---- Information shown

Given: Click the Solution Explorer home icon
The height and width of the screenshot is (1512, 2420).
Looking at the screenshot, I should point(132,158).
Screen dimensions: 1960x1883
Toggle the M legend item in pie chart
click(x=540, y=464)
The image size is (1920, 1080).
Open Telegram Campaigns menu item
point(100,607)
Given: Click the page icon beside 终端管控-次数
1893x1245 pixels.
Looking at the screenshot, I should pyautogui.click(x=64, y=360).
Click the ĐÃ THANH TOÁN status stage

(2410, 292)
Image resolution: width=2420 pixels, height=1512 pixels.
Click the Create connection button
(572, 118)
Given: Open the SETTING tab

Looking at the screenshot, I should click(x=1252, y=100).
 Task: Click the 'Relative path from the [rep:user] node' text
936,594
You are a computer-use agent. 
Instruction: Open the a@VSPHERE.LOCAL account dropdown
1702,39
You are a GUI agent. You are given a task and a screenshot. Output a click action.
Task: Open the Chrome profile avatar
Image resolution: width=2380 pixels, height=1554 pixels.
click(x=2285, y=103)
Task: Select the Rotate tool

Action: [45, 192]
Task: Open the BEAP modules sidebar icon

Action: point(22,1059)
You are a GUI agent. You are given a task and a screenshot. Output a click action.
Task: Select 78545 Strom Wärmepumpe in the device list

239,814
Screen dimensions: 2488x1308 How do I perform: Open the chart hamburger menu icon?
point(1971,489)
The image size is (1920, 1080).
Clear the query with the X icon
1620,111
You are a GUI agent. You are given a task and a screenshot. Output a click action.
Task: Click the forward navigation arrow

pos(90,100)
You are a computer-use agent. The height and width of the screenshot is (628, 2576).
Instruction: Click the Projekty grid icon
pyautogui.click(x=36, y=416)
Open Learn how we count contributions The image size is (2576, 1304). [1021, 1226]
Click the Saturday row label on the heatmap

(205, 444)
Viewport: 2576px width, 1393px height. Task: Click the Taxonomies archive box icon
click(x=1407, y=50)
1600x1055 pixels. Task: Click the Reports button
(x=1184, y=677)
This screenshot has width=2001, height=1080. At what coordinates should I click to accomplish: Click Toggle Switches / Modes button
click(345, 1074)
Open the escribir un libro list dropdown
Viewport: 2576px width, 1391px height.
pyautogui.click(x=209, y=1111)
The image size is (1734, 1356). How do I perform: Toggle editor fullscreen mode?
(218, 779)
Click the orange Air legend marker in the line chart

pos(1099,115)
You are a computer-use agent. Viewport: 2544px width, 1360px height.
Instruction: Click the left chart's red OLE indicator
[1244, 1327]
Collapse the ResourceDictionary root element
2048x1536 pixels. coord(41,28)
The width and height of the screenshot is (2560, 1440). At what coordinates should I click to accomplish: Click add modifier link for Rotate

--------

Exercise objective> In the entries above, identify every line with the string "computer".

Response>
You are a computer-use agent. 
You are a computer-use agent. The height and width of the screenshot is (628, 2576).
You are a computer-use agent. Viewport: 2544px width, 1360px height.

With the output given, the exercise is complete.